Brilliantly and imaginatively written by Percival Everett, this is the other side of Mark Twain's 1885 novel, "The Adventures of Huckleberry Finn." It is a treatise on the inherent evils of slavery, the significance of abiding friendship and romantic love, and the deeply human need to be respected and free. It rightly won the 2025 Pulitzer Prize for Fiction and the 2024 National Book Award.
In Twain's novel, Huck frequently goes off on adventures, leaving Jim alone, mostly to tend the raft and canoe, their mode of transportation as they both escape their former lives as they float down the Mississippi River. What was Jim doing all that time when he was left alone? Everett has reimagined "Huck Finn" to tell Jim's side of the story, and it's a story that is so compelling, so enthralling, so mesmerizing that you likely will stay up long past your bedtime to read just one more chapter.
Mark Twain portrays Jim as a befuddled, ignorant Black man, liberally using a much harsher and derogatory epithet than "Black man." In Percival Everett's book, Jim is an educated, erudite man who can read and write. He expounds complex philosophical ideas. He speaks English properly, as do all the slaves, except in the presence of White people when he speaks in a put-on Southern dialect common to slaves. They call it slave language. But Jim is trapped as a slave, until he escapes Miss Watson. Meanwhile, Huck Finn has been abused by his no-good father one time too many, and he, too, escapes, leaving an ingenious trail so the townspeople will think he was murdered. The two serendipitously find each other on a deserted island in the Mississippi. Everett sticks fairly close—but not entirely—to Twain's story of Huck and Jim's adventures. In this book we see a whole new side of Jim, as he cares for and protects Huck, who is, after all, just a child.

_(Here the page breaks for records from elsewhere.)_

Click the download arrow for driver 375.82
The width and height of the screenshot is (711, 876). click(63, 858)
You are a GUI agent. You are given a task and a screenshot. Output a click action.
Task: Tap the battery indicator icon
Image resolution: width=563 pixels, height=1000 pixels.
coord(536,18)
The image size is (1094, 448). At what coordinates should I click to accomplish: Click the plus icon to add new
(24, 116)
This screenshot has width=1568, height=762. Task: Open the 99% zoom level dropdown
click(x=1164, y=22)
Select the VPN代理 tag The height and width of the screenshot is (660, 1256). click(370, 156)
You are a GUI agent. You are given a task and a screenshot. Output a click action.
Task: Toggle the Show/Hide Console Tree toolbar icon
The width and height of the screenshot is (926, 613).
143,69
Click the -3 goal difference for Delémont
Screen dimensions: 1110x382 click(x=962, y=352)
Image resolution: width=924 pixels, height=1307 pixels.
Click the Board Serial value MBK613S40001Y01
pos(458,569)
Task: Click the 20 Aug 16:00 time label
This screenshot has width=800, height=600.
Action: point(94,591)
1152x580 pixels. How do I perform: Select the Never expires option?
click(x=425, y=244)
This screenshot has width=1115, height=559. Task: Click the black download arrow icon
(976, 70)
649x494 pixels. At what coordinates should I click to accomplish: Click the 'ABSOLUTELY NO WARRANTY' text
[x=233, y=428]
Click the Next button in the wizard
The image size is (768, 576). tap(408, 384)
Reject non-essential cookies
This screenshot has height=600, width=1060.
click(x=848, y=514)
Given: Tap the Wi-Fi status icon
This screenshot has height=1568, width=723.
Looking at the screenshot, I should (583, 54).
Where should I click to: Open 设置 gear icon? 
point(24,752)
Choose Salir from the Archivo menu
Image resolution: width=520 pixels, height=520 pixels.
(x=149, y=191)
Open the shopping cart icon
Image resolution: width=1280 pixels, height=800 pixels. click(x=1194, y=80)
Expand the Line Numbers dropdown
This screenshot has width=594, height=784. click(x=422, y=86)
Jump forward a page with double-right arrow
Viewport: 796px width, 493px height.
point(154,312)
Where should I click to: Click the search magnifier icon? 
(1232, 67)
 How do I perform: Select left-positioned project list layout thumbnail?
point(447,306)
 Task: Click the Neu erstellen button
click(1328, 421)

About two-thirds of the way through "James," which is the beginning of Part II, Everett bids farewell to Twain's "Huck Finn" and strikes out on his own in a page-turning story that is riveting and remarkable and filled with surprises—especially one stunner. (No spoilers here!) Everett wisely abandons Twain's version when it got to be silly and farfetched as Huck and Tom Sawyer try to rescue Jim when he was captured as a runaway on the Phelps family's plantation. This second part of "James" is the strongest and most electrifying part of the book.
This is a fast-paced novel that is more plot than philosophy, but taken as a whole it is one of the most powerful and profound novels I have ever read. Most notably, Everett, unlike Twain, treats slavery as the violent, bloody, abusive, and inhumane institution it was.
And the ending? I will only say it was amazing. It's the best ending, albeit unexpected, I could ever have imagined.
"James" is truly an extraordinary novel with sophisticated storytelling that is provocative, haunting, and triumphant. Read it.
Just a thought: Consider reading (or rereading) "The Adventures of Huckleberry Finn" before reading "James." I did this, and had I not, I wouldn't have appreciated or even understood not only certain plot turns, but also many subtle references. That said, because "James" does veer from Twain's novel, it's not absolutely necessary to read "Huck" first.